Das Problem bei dieser Art von Umgang mit Führung ist mehrschichtig: Zum einen, wenn man davon ausgeht, dass Gott so das individuelle Leben führt, bildet dies häufig eine Quelle für Sorgen und Angespanntheit. Denn man hat immer Angst davor, dass man den Plan Gottes für sein Leben verpassen könnte. Zweitens lähmt es Menschen im Hinblick darauf, Verantwortung zu übernehmen. Zum Dritten führt es häufig zu sehr armseligen Entscheidungen, die nicht auf einer gesunden Abwägung sämtlicher Umstände beruhen, sondern auf einer plötzlichen Eingebung oder einem zufälligen Geschehnis.

Aus: Wim Rietkerk. In dubio – Handbuch für Zweifler. VKW: Bonn 2010.

Vom Leid der Gruppenorientierung

Erneut zitiere ich den Erziehungswissenschaftler Wolfgang Bergmann. Er äussert sich sehr pointiert zur Bindung von Kindern zu Gleichaltrigen: 

In den Erziehungswissenschaften wird seit langem beobachtet, dass die Gruppen Gleichaltriger bereits für die Elf- und Zwölfjährigen immer wichtiger werden und den Platz der Familie einnehmen.

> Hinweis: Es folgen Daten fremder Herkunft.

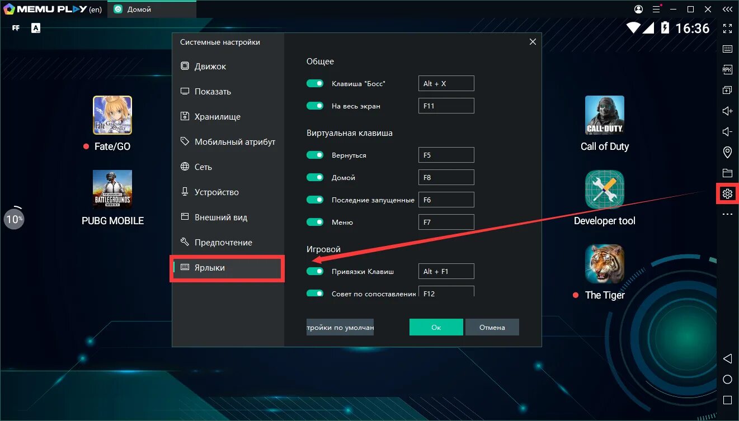
Task: Confirm settings by pressing Ок
Action: [x=436, y=327]
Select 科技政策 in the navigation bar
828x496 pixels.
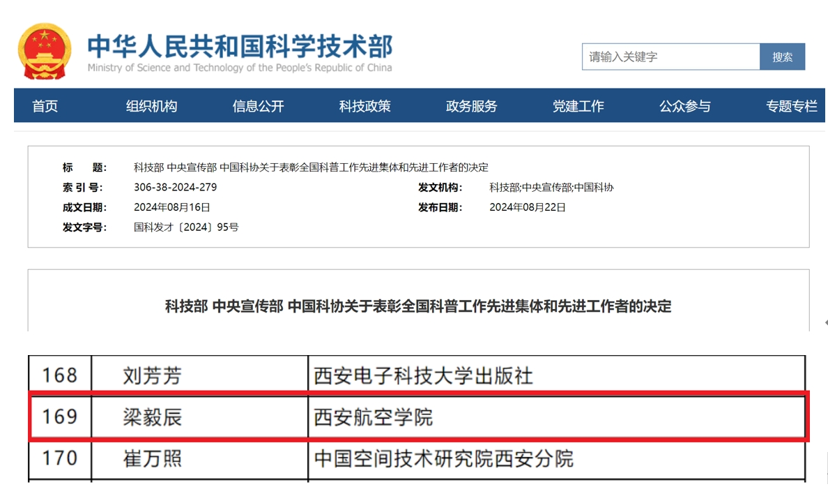tap(365, 106)
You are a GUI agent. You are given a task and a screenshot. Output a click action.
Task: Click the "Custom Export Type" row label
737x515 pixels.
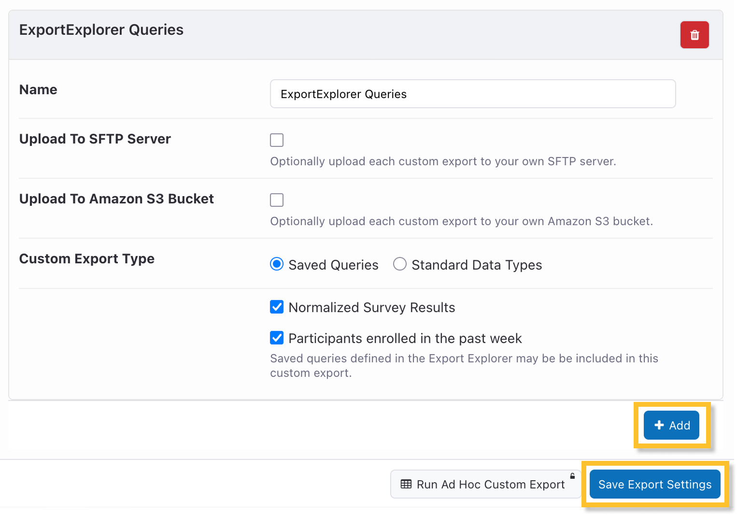[87, 259]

Geschmack und Vorlieben, Lebenspläne und Selbstbilder entwerfen Kinder und Jugendliche zunehmend nicht im Rahmen der Familie, sondern in einer Gruppe von Altersgenossen. Die ersten Beobachtungen dieser Art stammen bereits aus den achtziger Jahren. Sie haben sich im Verlauf der letzten dreissig Jahre zunehmend bestätigt.

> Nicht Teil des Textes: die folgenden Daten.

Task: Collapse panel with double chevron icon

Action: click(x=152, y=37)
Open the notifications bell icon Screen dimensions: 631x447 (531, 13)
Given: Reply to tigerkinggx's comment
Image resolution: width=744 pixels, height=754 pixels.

Was die wissenschaftliche Studie nicht verrät, das ist die lange nicht wahrgenommene Tatsache, dass sich hinter dieser Gruppenorientierung eine grosse seelische Not verbirgt. Keineswegs ist das Herumstehen und Herumlungern mit Gleichaltrigen auf der Strasse, in Tanzschuppen oder Kaufhäusern ein emotional gleichwertiger Ersatz für familiäre Zugehörigkeit. Jeder, der das Glück hat, in einer intakten Familie zu leben, kann den Unterschied zu den anonymen Gruppierungen gleichaltriger Jugendlicher unmittelbar sehen: Sie sind wie Fortgetriebene…

Bergmann spricht von einem Übermass an unbehüteten Trennungen, welche die Kinder durch dieses Bindungsverhalten erleiden müssen.

Die Abhängigkeit der Gruppen Gleichaltriger von den Medienerfahrungen kann dazu führen, dass der (notwendige) Gegensatz zwischen Familie und ausserfamiliären Gruppen über ein psychisch zuträgliches Mass hinaus radikalisiert wird. Zu viele Brüche, zu viele Trennlinien soll ein Kind gleichzeitig verarbeiten. … Ein junger Mensch, der nicht in einem lebendigen inneren Kontakt zu seiner Familie und damit zu den seelischen Ursprüngen seines Lebens steht, verliert sich sehr rasch in den konformen Anforderungen, die eine Gruppe stellt.

Wolfgang Bergmann. Ich bin der Grösste und ganz allein. Patmos: Düsseldorf 2010. S. 123+129.